The prognosis of patients with ECCA is frequently assessed through the American Joint Committee on Cancer (AJCC) Tumor-Node-Metastasis (TNM) [13] approach, although this system solely assesses tumor features without taking other clinical features into account such as gender, age, and adjuvant therapy. It is not effective in predicting the overall prognosis of ECCA patients, therefore, a more comprehensive and effective staging system is warranted to predict the prognosis of patients with advanced ECCA. Nowadays, it is common practice to forecast the prognosis of a wide range of diseases utilizing clinically based nomograms, which incorporate all risk variables into a thorough analysis [14,15,16,17]. In addition to making clinical forecasts and better individualized treatment plans, it is more intuitive and can aid physicians.

According to the 7th AJCC-TNM stage used in this investigation, we classified the patients with stage IIIA to IVB as having advanced ECCA. The competing risk factors were assessed, and appropriate nomograms were developed based on data screened from the Surveillance, Epidemiology, and End Results (SEER) database to investigate the overall survival (OS) and cancer-specific survival (CSS) of patients with advanced ECCA.

Materials and methods

Patients

A retrospective examination of patients who had an advanced ECCA diagnosis during 2000–2020 was performed in the SEER database. Data on cancer consequences is available in the database from 18 cancer registries, which account for 30% of the US population [18]. Since the SEER database is accessible to the general public and does not include any data that could be used to identify patients, institutional ethical approval and informed permission are not required. The following conditions must be met: 1. ECCA diagnosis 2. TNM stage identified as advanced 3. full clinical and pathological data. The following are the exclusion requirements: 1. no confirmed diagnosis 2. insufficient clinical or pathological data 3. incomplete follow-up informations 4. individuals having an early ECCA diagnosis. The flow chart in Fig. S4 shows the process of screening.
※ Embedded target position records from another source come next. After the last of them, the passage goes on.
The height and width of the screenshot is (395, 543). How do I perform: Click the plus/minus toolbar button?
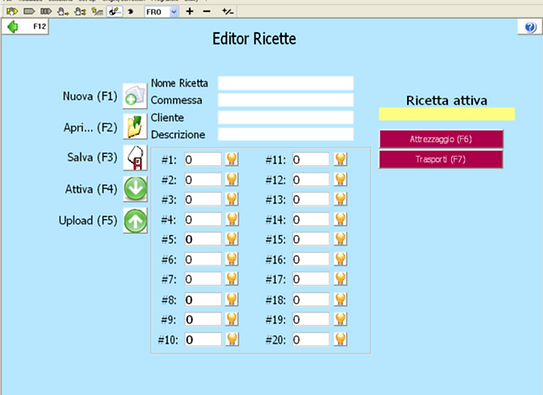tap(228, 12)
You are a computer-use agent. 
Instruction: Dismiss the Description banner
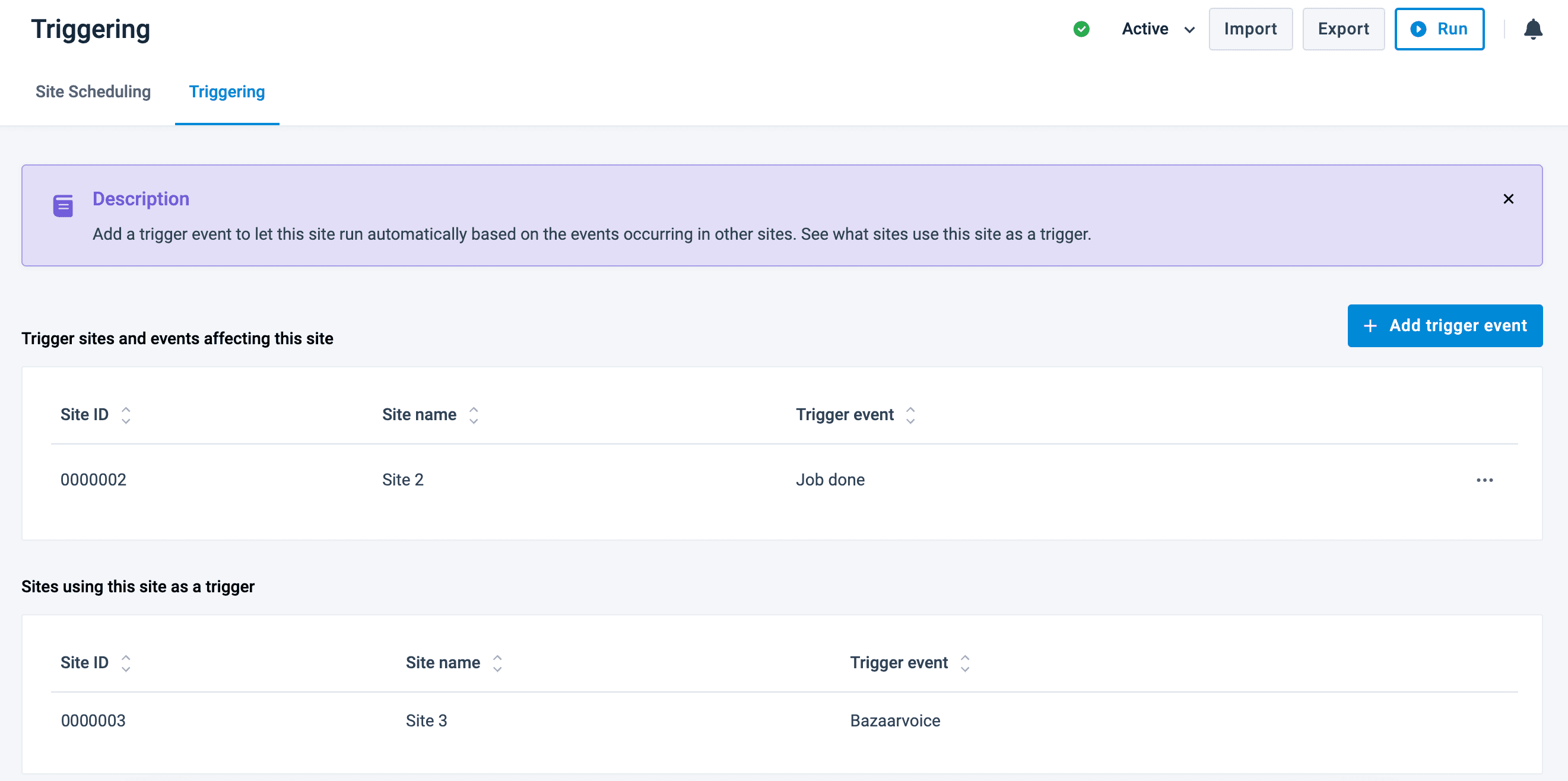[1507, 199]
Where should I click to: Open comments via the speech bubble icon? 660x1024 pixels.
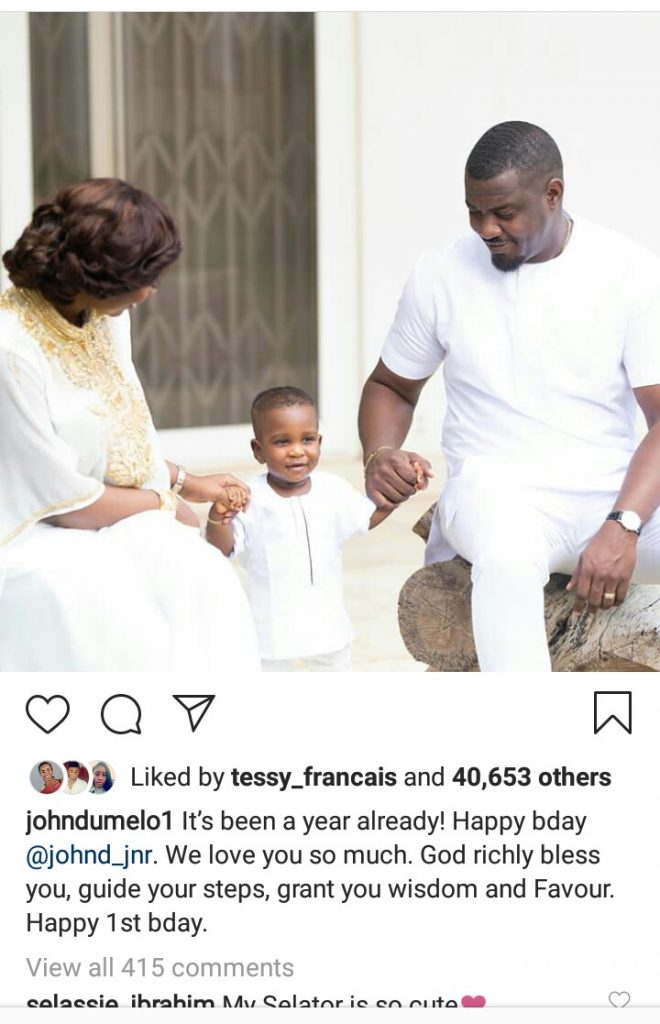(121, 714)
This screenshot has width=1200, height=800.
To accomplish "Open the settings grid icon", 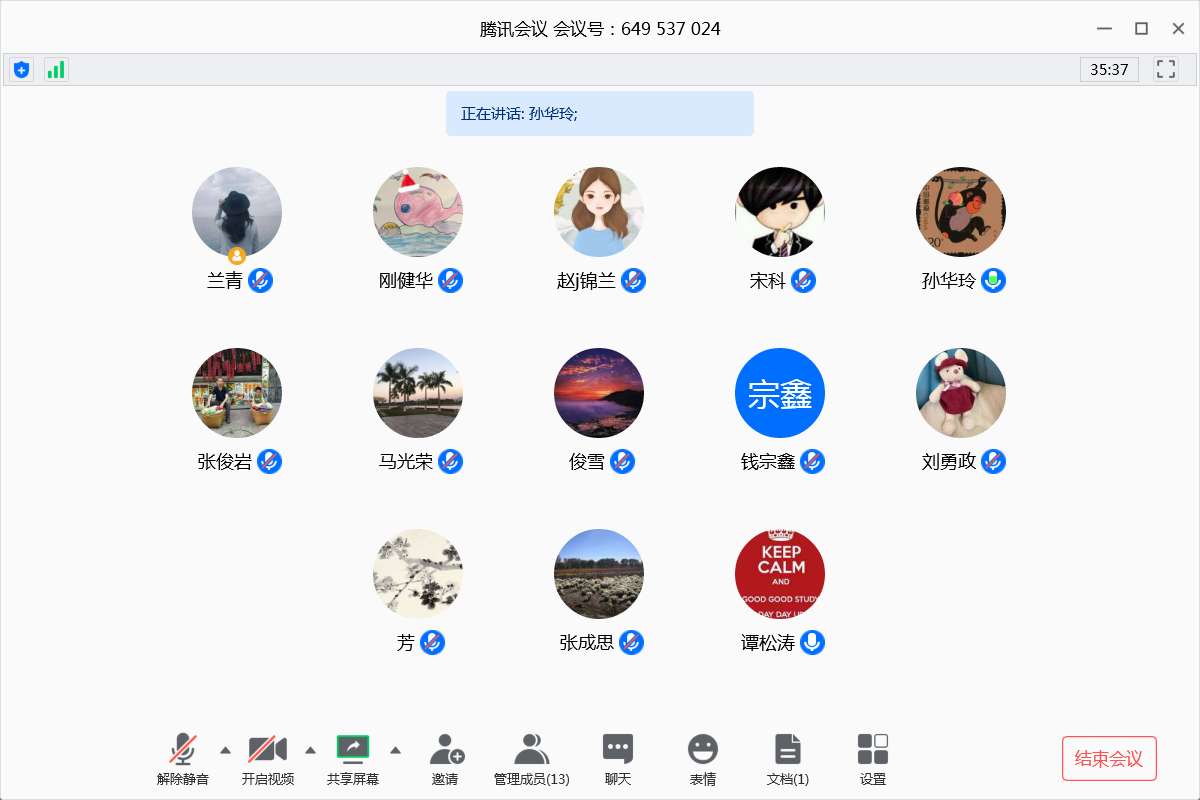I will 872,750.
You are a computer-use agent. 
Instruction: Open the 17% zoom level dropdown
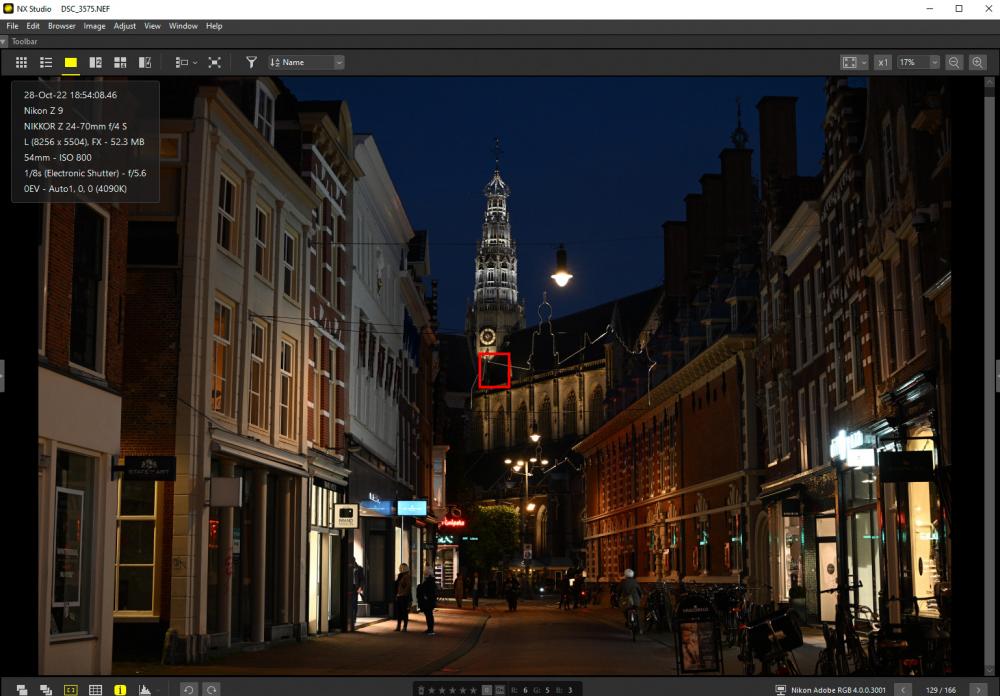click(x=918, y=63)
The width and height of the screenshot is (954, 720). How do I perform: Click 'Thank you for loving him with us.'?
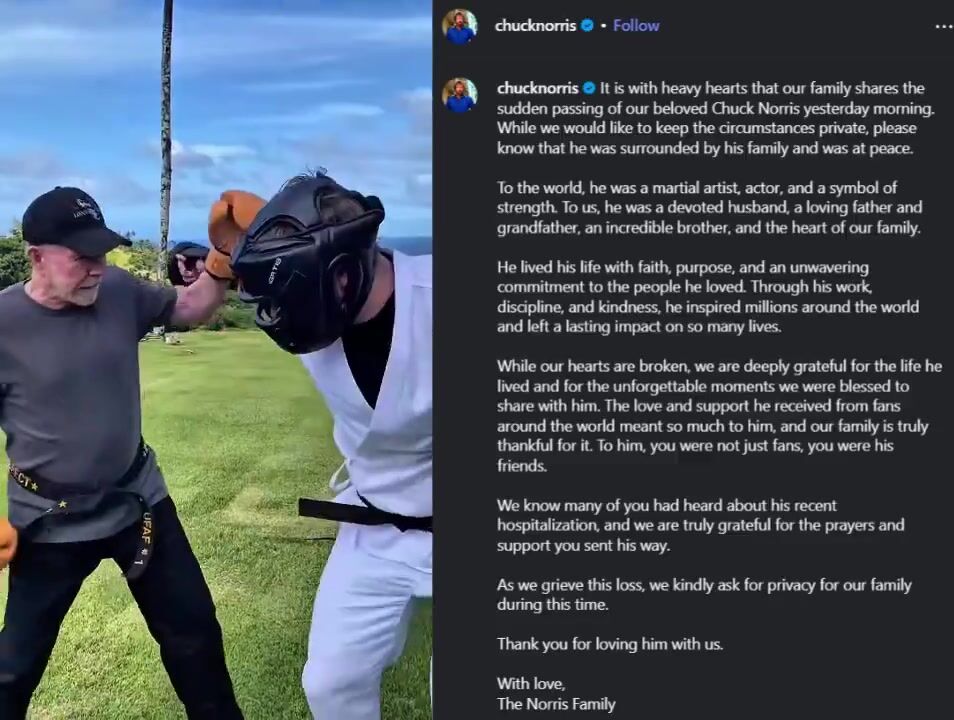pos(610,644)
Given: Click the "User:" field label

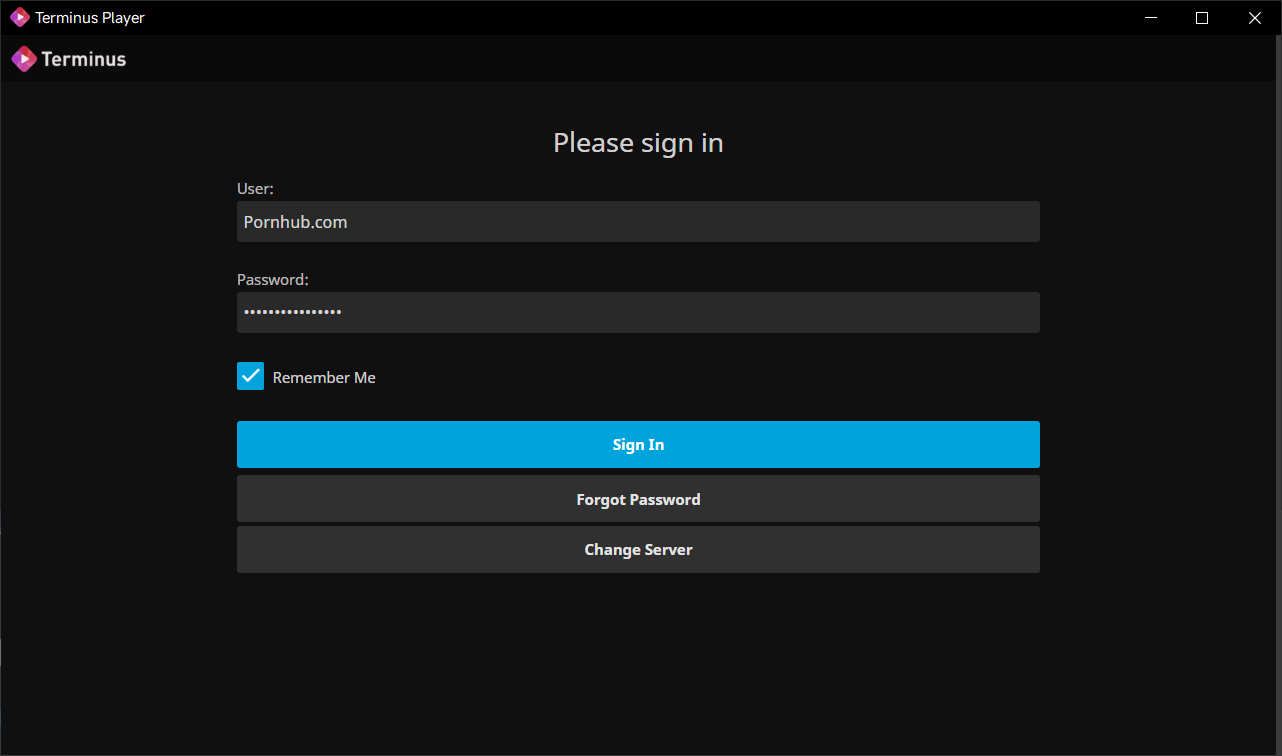Looking at the screenshot, I should [255, 188].
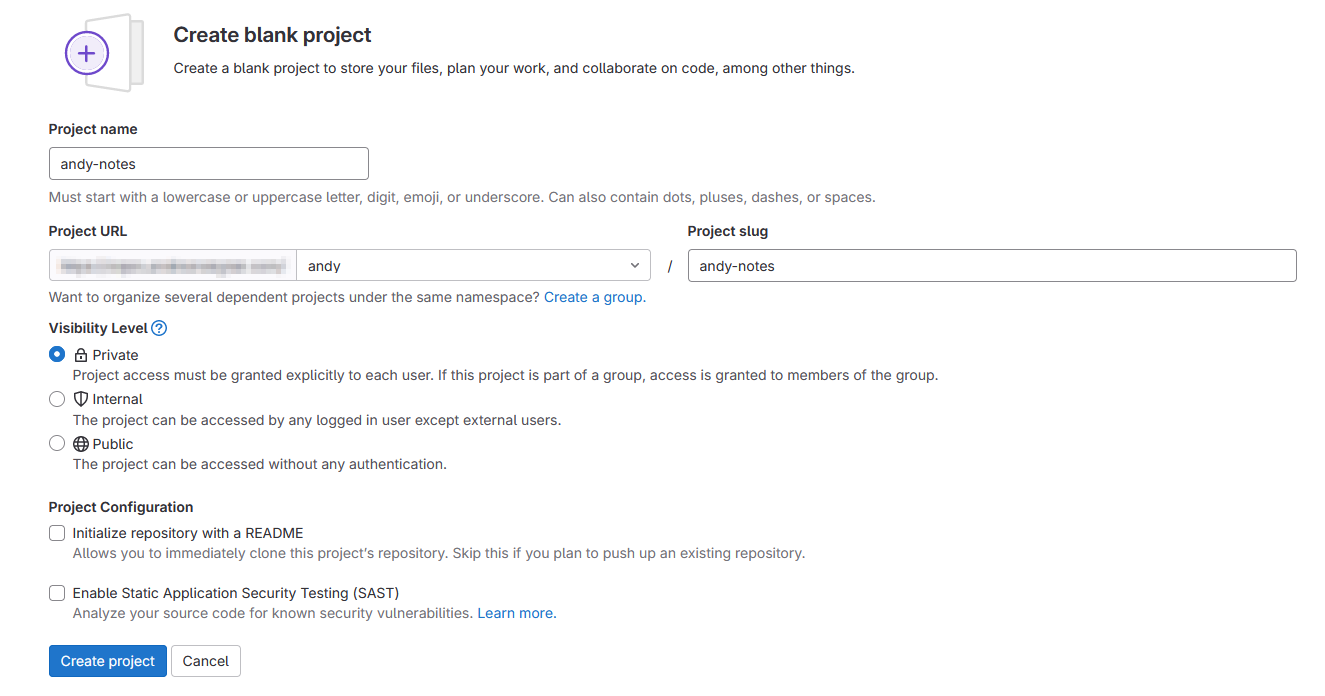
Task: Open the SAST Learn more link
Action: coord(515,613)
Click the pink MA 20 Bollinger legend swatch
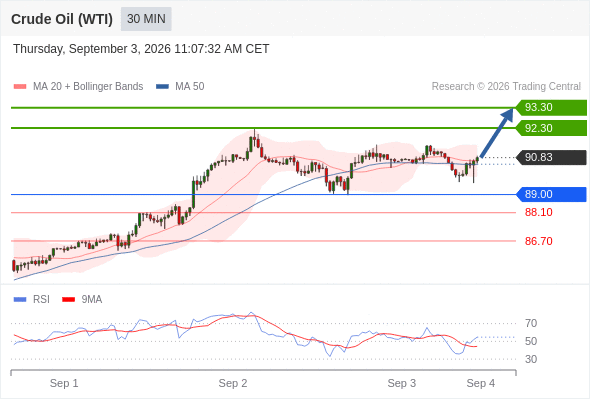Image resolution: width=590 pixels, height=400 pixels. pos(20,87)
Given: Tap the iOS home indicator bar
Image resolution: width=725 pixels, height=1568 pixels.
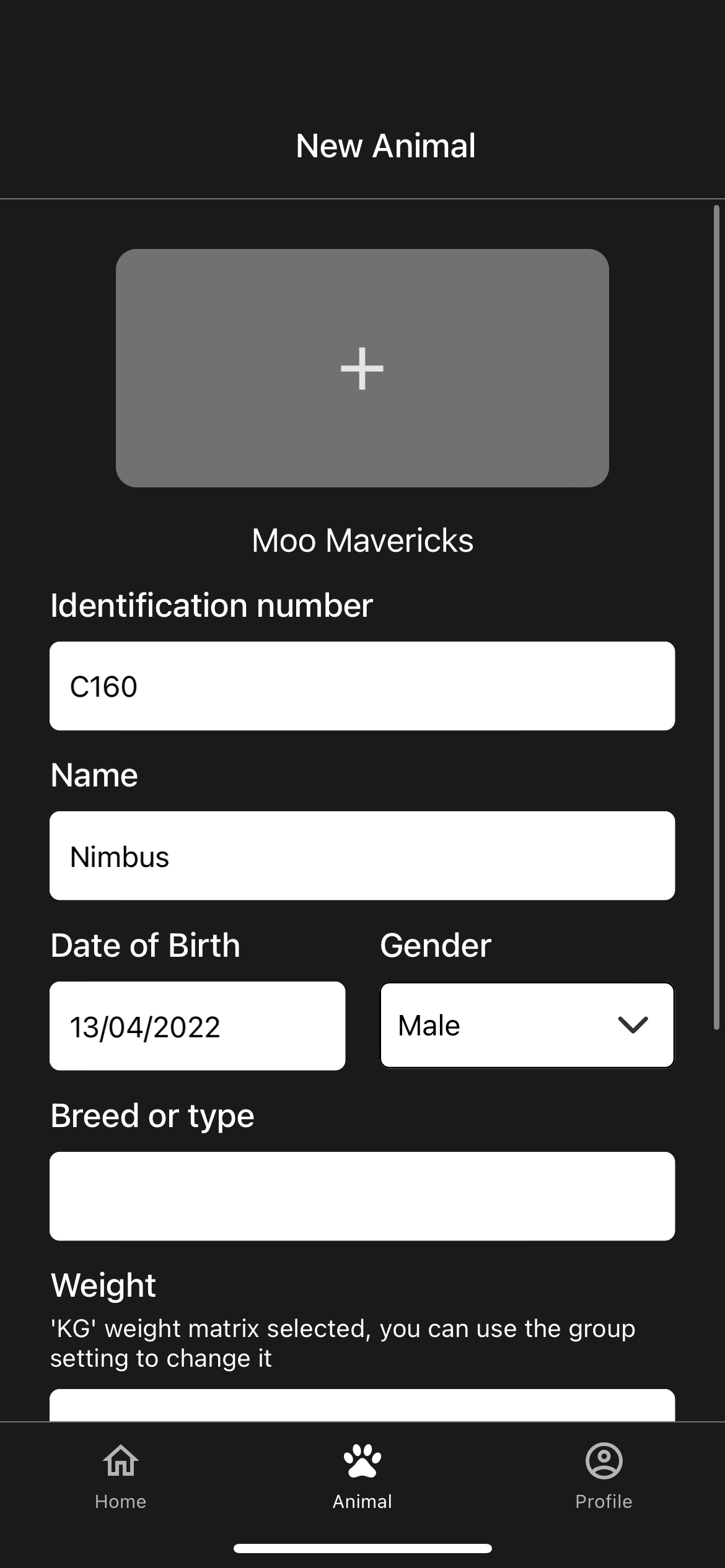Looking at the screenshot, I should pyautogui.click(x=362, y=1549).
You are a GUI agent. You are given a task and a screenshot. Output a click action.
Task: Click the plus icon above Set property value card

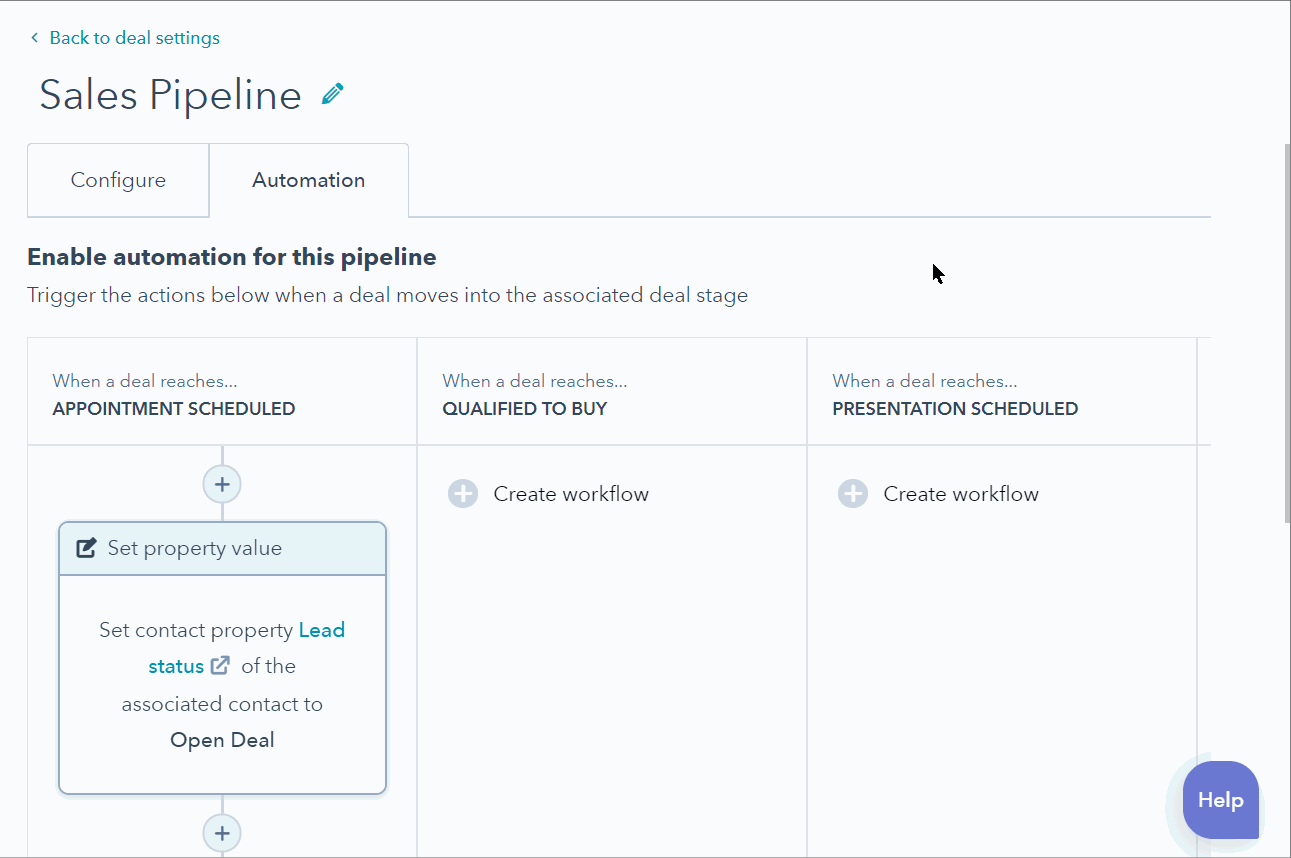coord(222,485)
The trial included 403 individuals with the aforementioned illnesses in total, then these patients were randomly divided into the training and validation groups (6:4).

Data collection

Patients’ clinical and pathological data, such as gender, age, race, TNM stage, grade, method of diagnosis, year of diagnosis, surgery, radiation, chemotherapy, follow-up data, and reason of death, were gathered and evaluated. The 7th AJCC staging was used to stage the tumors in this study, and it included two event endpoints: OS, which was defined as the period from the time of diagnosis up to the time of one’s final follow-up visit or death from whatever reason occurred, and CSS, which was defined as the time from the diagnosis to the date of cancer death [19], excluding deaths from other causes. In addition, patients who are lost to follow-up are not included.

Statistical analysis

With regard to baseline characteristics, categorical variables were compared between the training and validation groups using the chi-quared test or Fisher’s exact test. Variables were depicted as frequencies and proportions, while survival times were shown as median and interquartile range (IQR) values. Fatalities related to cancer and fatalities not related to cancer were viewed as competing events. The cumulative incidence function (CIF) difference between groups was confirmed using the Fine and Gray’s test. The OS was analyzed using the Kaplan-Meier method, and the log-rank test was performed to assess survival disparities. Univariate analysis was used to identify prognostic factors that had a substantial impact on OS and CSS, and positive factors (p<0.05) were then subjected to multifactorial analysis. Then nomograms were created using the identified parameters to forecast the prognoses of advanced ECCA patients at 1-, 2-, and 3-year. The receiver operating characteristic curve (ROC) and concordance index (C-index) were used to rate the nomograms’ capacity for judgment [20]. To compare the real with anticipated values, calibration curves were created. And for further contrasting the accuracy of the nomograms and the 7th AJCC staging, the integrated discriminant improvement (IDI) and net reclassification improvement (NRI), respectively, were computed. Finally the advanced ECCA patients were divided into groupings with an elevated risk and those with a low risk based on their total score after the addition of the nomogram-based criteria. The log-rank test was used to assess the prognostic characteristics of the two groups, and the Kaplan-Meier method was used for the survival analysis.

In order to complete all statistical analyses, R software (version 4.1.2) was used. Statistics were considered significant if p<0.05.

Results

Personalities of patients

In accordance with the selection criteria, 403 patients with advanced ECCA were acquired from the SEER database and then split at random into two groups: a training group (n = 241) and a validation group (n = 162). Overall, 58.6% of patients were under 65 years old, 92.1% of patients were white, and 52.4% of patients were men. Less than half of the patients (48.6%) did not have lymph node metastasis(N0), and only 6.5% had farther lymph node metastasis (N2). Only 22.8% of patients underwent surgery, but there are 44.7 and 27.0% of patients underwent chemotherapy and radiotherapy, respectively. Patient demographics, clinicopathology, and features did not differ statistically significantly (Table S1).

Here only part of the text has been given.